YOUR ASSIGNMENT: When you reach the line containing "The image size" in the records below, set it down exactly, together with every later line through the end, but not the pictures.
***** RECORD EXTRACTS *****
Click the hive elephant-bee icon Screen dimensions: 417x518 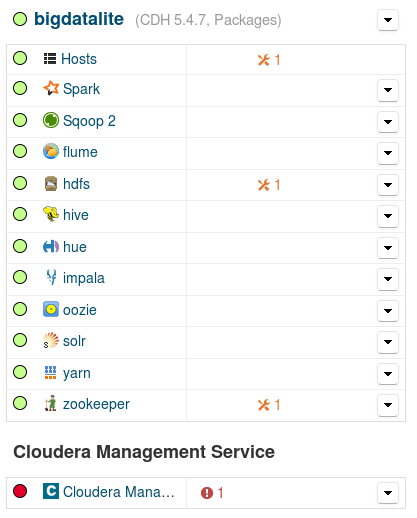coord(51,214)
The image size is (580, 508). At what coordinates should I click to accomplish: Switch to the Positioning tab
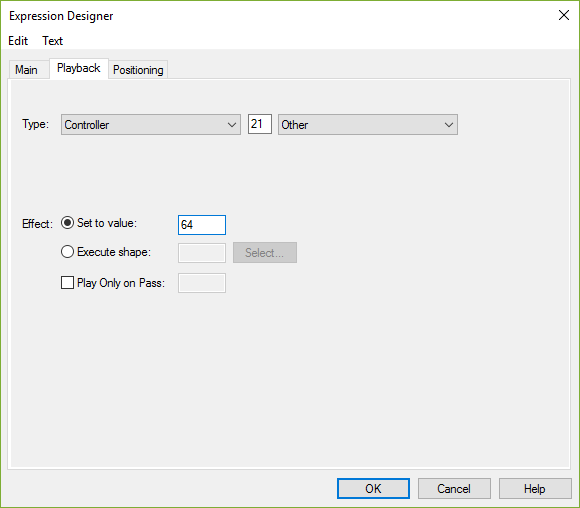tap(138, 70)
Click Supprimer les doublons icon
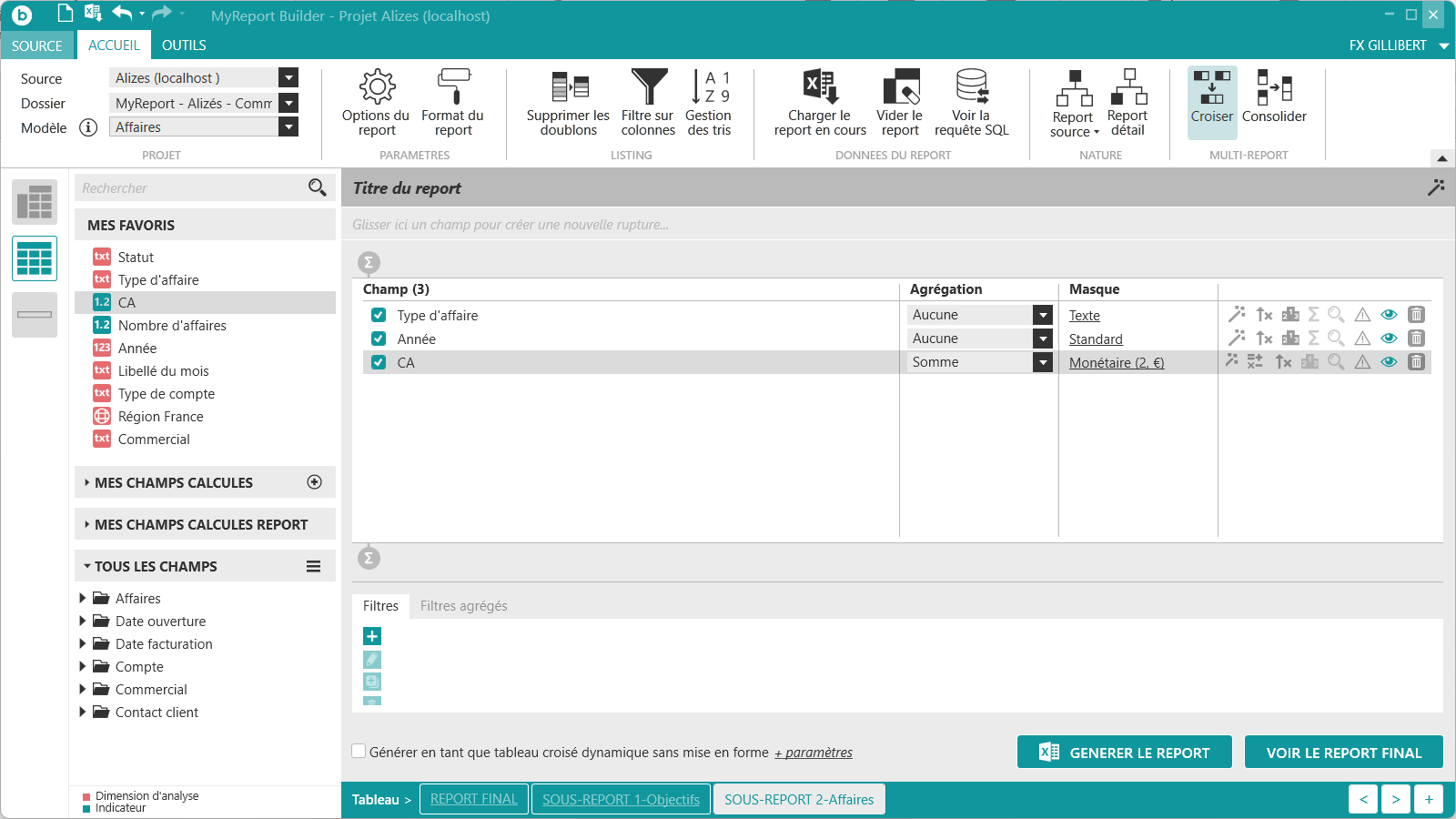 tap(570, 87)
*****
EXPECTED ANSWER:
The image size is (580, 508). At what coordinates should I click to accomplish: Switch to the Positioning tab
tap(138, 70)
Click Supprimer les doublons icon
 tap(570, 87)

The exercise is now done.